Hello my darling, how are you feeling? hope amazing. This week my head has been occupied with big thoughts and I remind myself that it is an absolute blessing to be stressed over things you once prayed to have.
A big shoutout to my journal for getting me through the days, and If you have not bought the daily stoic yet, I really recommend it from the bottom of my heart. A couple of sentences for every day that makes ancient philosophy feel like practical advice for someone who has a lot on their plate.

This weeks WxH moodboard

is Milan the new London?
London has had a long run as the default destination for ambitious Europeans. But the gap is closing, and Milan is making a genuinely compelling case. There are some obvious reasons why Milan would be a sexier place to live, but let`s focus on the facts.
The wealth angle. This is follow the money in practical terms. In 2017 Italy introduced a flat tax regime for new residents, pay a fixed annual sum and your foreign income is essentially untouchable by Italian tax. The rate has gone up twice since, but demand hasn't slowed. Milan now hosts 115,000 millionaires and 17 billionaires, third in Europe behind only London and Paris.
Money brings money. The restaurants get better, the startups get funded, the real estate gets competitive, the city gets more international. Property prices in Milan are up 49% since the flat tax launched, versus 10.9% across Italy's other major cities.
The opportunity is real. Milan's startup ecosystem has expanded 15 times over the past decade, with startups collectively valued at over €29 billion. Milan is the home of companies like Bending Spoons, Satispay, Scalapay. Not yet major, but an ecosystem forming.
Something to keep an eye on.

POV on the markets
Why are the markets ignoring reality?
I feel like many following the markets are quietly waiting for a US`downfall. But the US is looking pretty resilient, the probability of a US recession in the next 12 months has fallen from 30% to 25% according to chief economist at Goldman Jan Hatzius. In my POV a US recession is probably about time, and people seem to be extremely bullish on US with or without too much to show for it. It is also a hot topic of the new world order, where US probably will have to live with a new sense of importance to the world.
Taking a look at P/E ratio over the last 150 years, there is only one time investors have been so euphoric as they are currently, and it was back in the late 1990s. We were not even born back then (hehe), but we have been lectured enough on what happened.
It looks like the markets are ignoring reality. All time highs in gold, an energy shock, hormuz closed, and active war, resulting in all time highs in the stock market. It is not quite making sense.

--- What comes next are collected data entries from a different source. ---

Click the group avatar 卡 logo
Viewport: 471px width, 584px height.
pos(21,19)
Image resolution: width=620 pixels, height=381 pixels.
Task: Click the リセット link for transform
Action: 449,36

It`s getting crowded in the index funds
The passive investing strategy has a concentration problem. The top 10 stocks in the S&P 500 now make up 36.5% of the entire index. This composition increasingly moves with the fortunes of a handful of companies, much so fuelled by people that might not really know what they are doing.
Concentration alone doesn't equal volatility, and it doesn't mean those stocks are overvalued (even though they might be). The return prospects of those dominant names matter just as much as how dominant they are. But concentration does create risks worth understanding:
You can't hide in passive. Index funds replicate whatever concentration exists. If sentiment turns sharply against the largest holdings, if you are invested, you're fully along for the ride.
Earnings season hits differently. As indexes become more sensitive to a shrinking group of companies, one bad quarter from a mega-cap will move the benchmark.
Active managers are boxed in. In the MSCI All Country World Index, half the stocks collectively represent just 5% of the index. Underweighting all of them frees up a grand total of 5% to work with elsewhere. The math limits conviction.
It`s kind of like a cool bar, but before everyone starts going there. When it gets too crowded you will find a new and better spot, where there is still air to breathe. So do with this information what you will, but in my POV; stay active, and look at the parts of the market that aren't as crowded.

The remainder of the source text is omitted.